I’m very proud of both of my projects at MediaMonks, since I had to learn a lot of new things in a short amount of time. That said, I’m very interested in creating games, this is a new world and gives me more challenges as developer. It makes me want to create custom tools and useful classes, optimize workflow, relearn about performance optimization and follow slightly other type of developers with cool interesting approaches. I already met some nice Haxe and game developers. I will probably share related stuff on twitter (@mknol) or via this blog, so keep in touch!
Give Adobe Air a try. It targets both IOS and Android…it allows for that same experience you were used to, targeted at mobile…excepting Windows phones.
I’ve even had good success with business app written with Flex running in Air. There are limitations (Flex, even the mobile version) is pretty heavy, but for quickly hooking up to a company’s data to view and manipulate it, Flex in Air is pretty freaking cool.
I wouldn’t use that approach to build a consumer app for the app market, but for custom business applications, it is about perfect.
I think haxe is cool, but it kind of depends on a project. My feeling is is you aim for games than i would not like to write code that will be converted to as3, which will be converted to bytecode which will be then interpreted in vm. or in ios case one more conversion after bytecode would be needed if you target air.
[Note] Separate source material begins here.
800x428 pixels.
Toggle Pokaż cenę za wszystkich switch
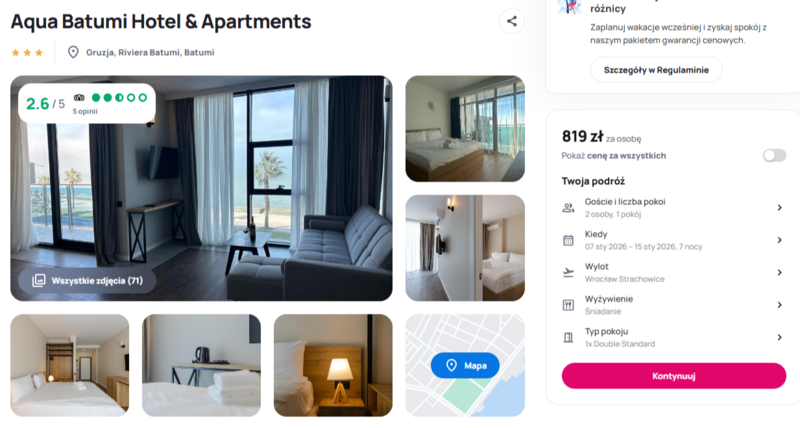click(774, 156)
@Mark Fuqua Thanks for your reply! With Flambe, it’s easy to target Android and iOS, this is done via AIR (should work out-of-the-box). I have tried to test my game to compile for Android (using air), performance is way better that in the android browsers. So it’s already possible with Flambe.
However I heard with NME, you can target to native code for Android /iOS, so skips the AIR-step, which is (in the end) extra conversion. I wonder how much difference that will make.
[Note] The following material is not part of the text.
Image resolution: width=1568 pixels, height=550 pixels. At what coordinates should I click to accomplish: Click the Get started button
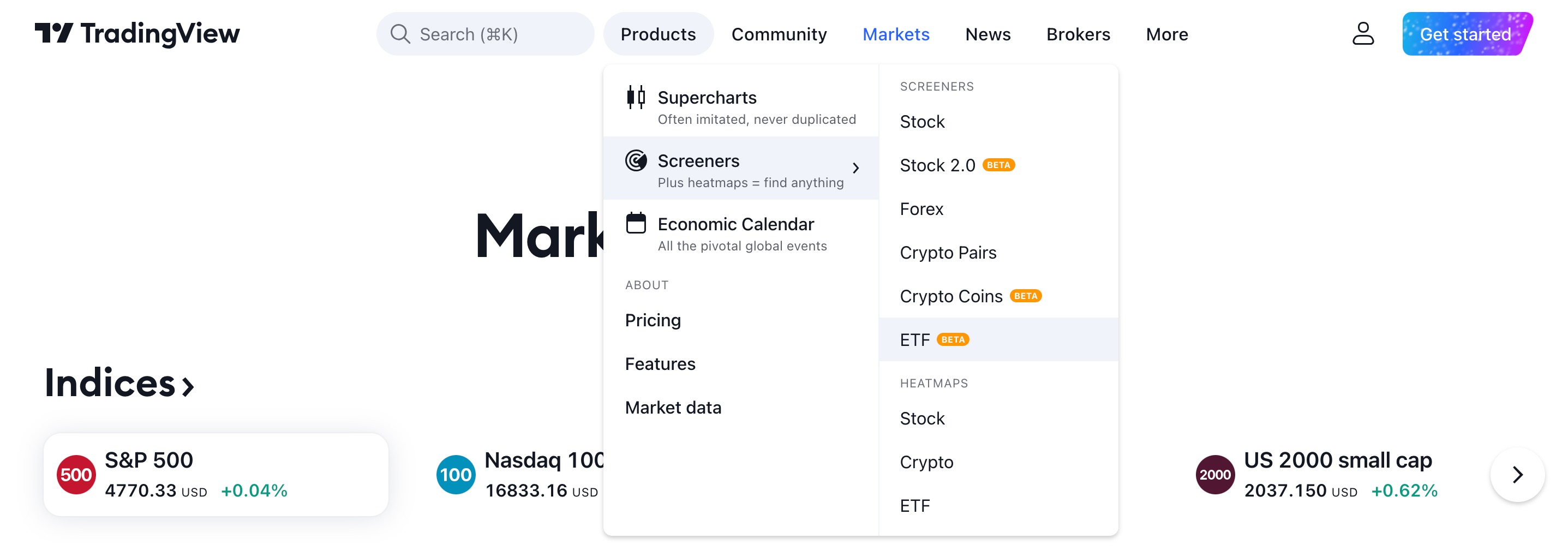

@miniml I understand your concern, I had the same. Before I used haxe I even thought the same; converted code cannot be fast. However I have the idea that the compiled code is pretty good. For example, I checked the javascript output sources, it looks well structured. Yes there is probably some overhead, but from what I’ve read its already pretty optimized code. Maybe a haxe expert has some numbers about differences in performance/loss. If you need to build a separate flash and html version to have maximum reach within mobile and desktop browsers, than haxe still could be a good choice to consider.
Interesting read,
I suppose you’ve already have heard of stageXL for Dart by now. You can code the way you are used to in as3 (almost) and it spits out very decent Javascript!